Introduction Chemo-radiotherapy (CRT) is the first line treatment in patients with anal squamous cell carcinoma (ASCC). Clinical lymph node positivity (LN+) is considered an adverse prognosticator. Accurate lymph node staging impacts on treatment, such that in LN+ patients, lymphatic fields are treated with prophylactic phase I wide volume radiotherapy. Modern imaging modalities, namely magnetic resonance imaging (MRI) and PET-CT scanning increase sensitivity to detect LN+, but It is unclear whether enhanced pre-treatment staging impacts upon oncological outcome.
Method From 1990 to 2014 we characterised the pattern of changes in the detection rates of LN+ in patients with ASCC through a dedicated anal cancer MDT serving a population of 3 million. We divided time periods as: (i) pre-MRI era; (ii) MRI era; and (iii) MRI + PET-CT era. In patients receiving curative CRT, we determined actuarial rates for loco-regional and inguinal relapses, and cancer-specific survival (CSS), using Kaplan-Meier curves. Imaging modalities were compared using log-rank tests, and Cox multivariate models that also conditioned for period and cohort effects.
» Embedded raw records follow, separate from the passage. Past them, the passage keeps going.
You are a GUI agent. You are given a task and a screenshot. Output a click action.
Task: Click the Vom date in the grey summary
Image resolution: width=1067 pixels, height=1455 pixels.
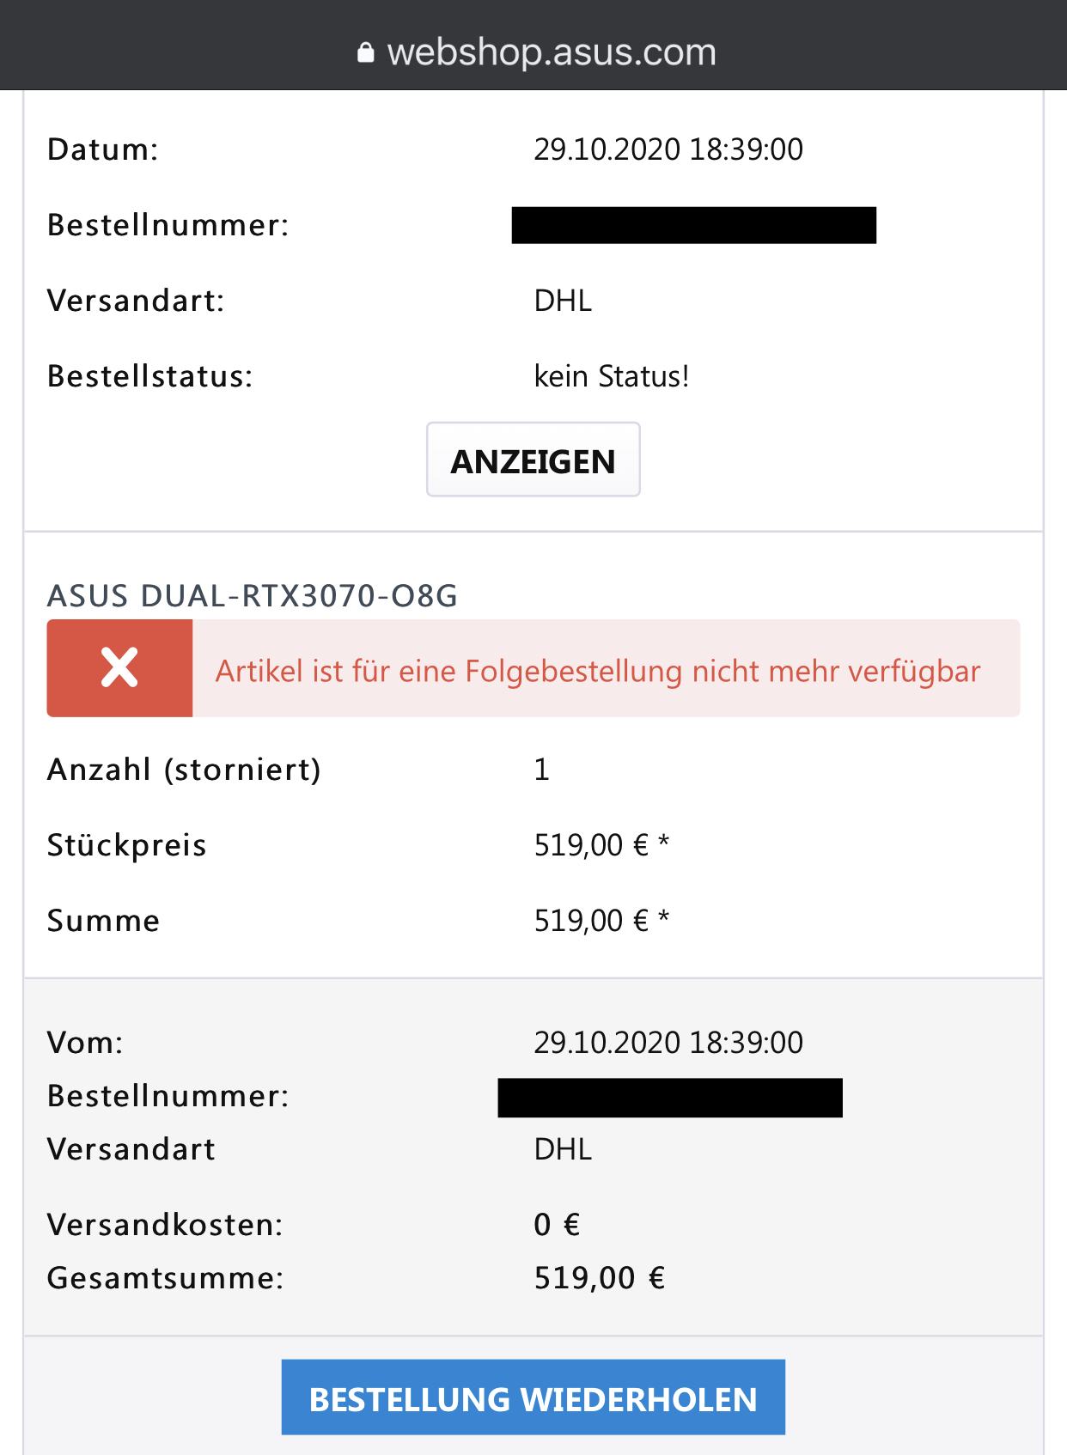pos(668,1043)
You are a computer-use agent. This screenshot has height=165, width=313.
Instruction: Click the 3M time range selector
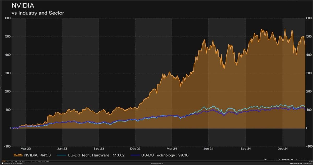coord(15,161)
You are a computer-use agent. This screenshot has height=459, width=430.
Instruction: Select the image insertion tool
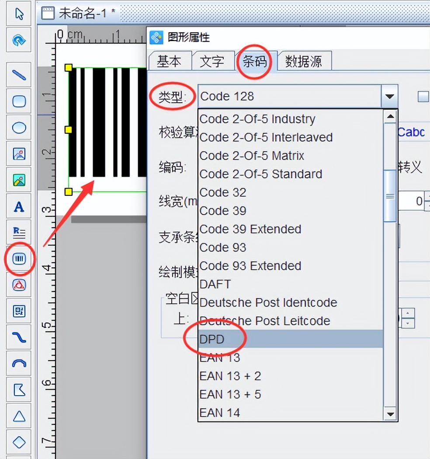(18, 154)
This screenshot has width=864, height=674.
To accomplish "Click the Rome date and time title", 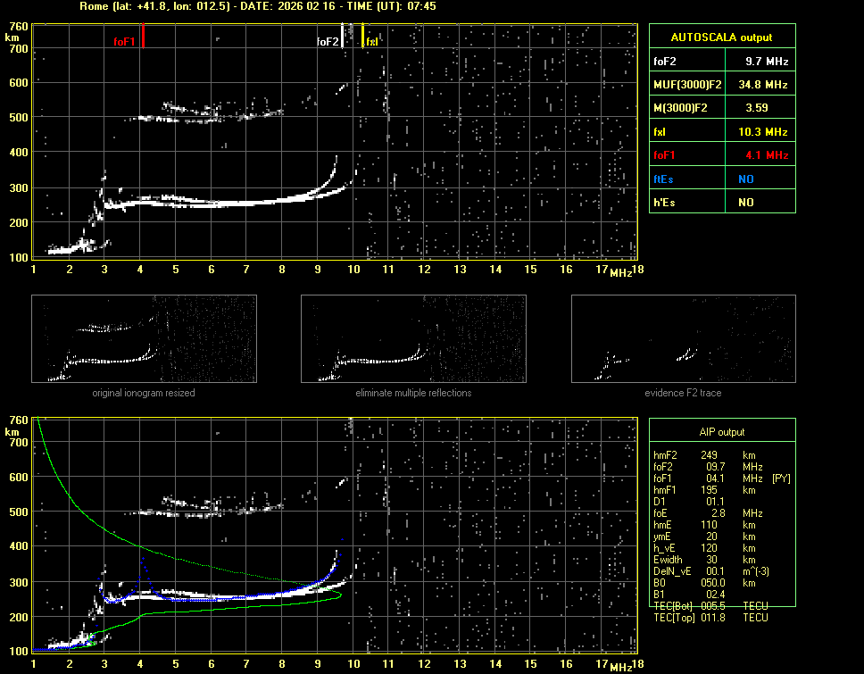I will [258, 6].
Results From 971 patients with new ASSC, 550 were treated with CRT [M, F: 207:343, median age (range): 61 (29–89)]. In the pre-MRI era (pre-2004), LN+ was identified in 18% (36/200); with the use of MRI the detection rate increased to 34% (62/185); and further increased to 48% (58/120) with the use of MRI and PET-CT in combination (post-2011) (p < 0.001). In multivariate models, T stage was the only other independent determinant of LN+ (T1 2% (1/55) vs T4 55% (55/100), p < 0.001). The secular trends were associated with an altered prognostic profile. For the pre-MRI era the 5 year survival of LN+ and LN- was 51% and 78%; for the post-MRI era the 5 year survival was 75% and 85% for LN+ and LN- respectively. Additionally, there was loss of discrimination between the two prognostic categories with the significant difference in survival between the groups during the pre-MRI era being lost in the MRI-era (p = 0.0014 and 0.089 respectively) – a Will Roger phenomenon. There were minor improvements in 3-year loco-regional relapse rates over the time periods. The overall rate of inguinal nodal relapse was low (3%).
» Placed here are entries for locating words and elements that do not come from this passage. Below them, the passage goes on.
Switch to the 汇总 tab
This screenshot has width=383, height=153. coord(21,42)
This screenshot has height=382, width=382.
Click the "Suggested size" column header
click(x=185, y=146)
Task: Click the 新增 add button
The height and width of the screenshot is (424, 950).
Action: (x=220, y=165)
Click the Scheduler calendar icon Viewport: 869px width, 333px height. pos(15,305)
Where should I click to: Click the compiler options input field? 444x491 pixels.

Conclusion MRI and PET scans improve pre-treatment staging in anal cancer although precise characterisation of the specific lymphatic fields involved needs further evaluation. Demonstration of the Will Roger’s effect challenges the prognostic value of pre-treatment nodal status in anal cancer and current treatment algorithms. This study was generously supported by the BDRF.
Disclosure of interest None Declared.